Solr Query Performance

Status: In-Progress

Summary

The currently Solr Provider implementation stores and indexes data within the same Solr core/collection (catalog). This same core/collection also contains UI storage such as Workspaces, Queries, etc. In fact the UI elements being stored in this same collection has caused us to implement some inefficient work arounds with commit times in order to support that use-case. As a result, resource that may not change as often also loses some caching ability. Additionally, stored data is persisted in the same core/collection as the index. These are separate capabilities that should be independent from one another. 

Stakeholders

DDF installations with large numbers of records and defined performance requirements.

Use Cases

List of key use cases to consider for the design.  Could be in the form of user stories for user facing features.

Use case 1 title

Use case 1 description if necessary

Assumptions

  1. The implementation needs to work with existing methods in the Catalog Framework, and should allow for a single catalog core to exist for the unzip and run use case.

Functional Requirements

N/A

Non-functional Requirements

  1. Query performance. In order to provide a Google-like experience, queries need to be extremely performant and take advantage of caching whenever possible. 
  2. Ingest performance should also not suffer with the implementation. A secondary consideration is that as long as the data storage and index are separated, it is possible to updated indexing strategies over time and re-index based on stored data. 

Qualities


Constraints

  1. Solution should work within existing SolrProvider in DDF, and not require CatalogFramework changes. The solution will should appear to the CatalogFramework as a CatalogProvider if the existing SolrCatalogProvider cannot be easily extended. 

Candidate Solutions

Update Solr Catalog Provider

The Solr Catalog Provider will be updated.

  1. Separate the storage and indexing capabilities
    1. New interfaces: 
      SolrStorageProvider
      SolrIndexProvider
    2. New Implementation
      SimpleStorageProvider
      SimpleIndexProvider
  2. Create SolrClientFactory
    This factory will be responsible for returning a Solr client that is configured to communicate with the correct Solr core/collection. For the unzip and run use case, this will always return catalog as it is currently implemented. 

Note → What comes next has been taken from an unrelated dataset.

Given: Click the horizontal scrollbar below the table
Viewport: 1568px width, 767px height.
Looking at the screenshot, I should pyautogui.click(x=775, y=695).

Basic Class Diagram: solr-provider.pptx

Analysis

Security Impact / Considerations 

Threat Model

N/A

Risk Analysis

N/A - The approach has no additional security implications above the current implementations. If a non-Solr storage provider is used, then the incorporation of the tool will need to be individually analyzed (e.g. MySQL, MariaDB, PostgreSQL). 

Strengths

  1. Ability to optimize indexing and storage independently.
    1. Storage provider can be anything including traditional RDBMS.
    2. Will have internal abilities to reindex data from existing stored data.
  2. Ability to optimize index collections more appropriately based on data being stored (UI data, resource data, archive vs current, resource content, etc). 
    1. Opportunities for different commit settings (Near Real Time vs Seconds/Minutes)
    2. Opportunities to optimize index fields based on the particular data being indexed

Weaknesses

  1. Complexity
    1. Storing and Retrieving data will be more complex as the routing rules need to be deterministic for splitting cores/collections.
    2. Retrieving data is more complex as it requires querying the index for matches, and using returned ID's to get individual records.

Risks

list of potential risks for approach

Recommendation

Tickets to perform this work:

Create new CatalogProvider: https://github.com/codice/ddf/issues/4999

Create API to separate StorageProvider and IndexProvider: https://github.com/codice/ddf/issues/5000

Create Solr StorageProvider: https://github.com/codice/ddf/issues/5001

Create Solr IndexProvider: https://github.com/codice/ddf/issues/5002

Create PostgreSQL StorageProvider: https://github.com/codice/ddf/issues/5003


Decision

Final decision on selected solution.  Can be overturned with a new ADR if context significantly changes/invalidated or better solutions become available.

Consequences

Impacts discovered during development or post deployment can be recorded here.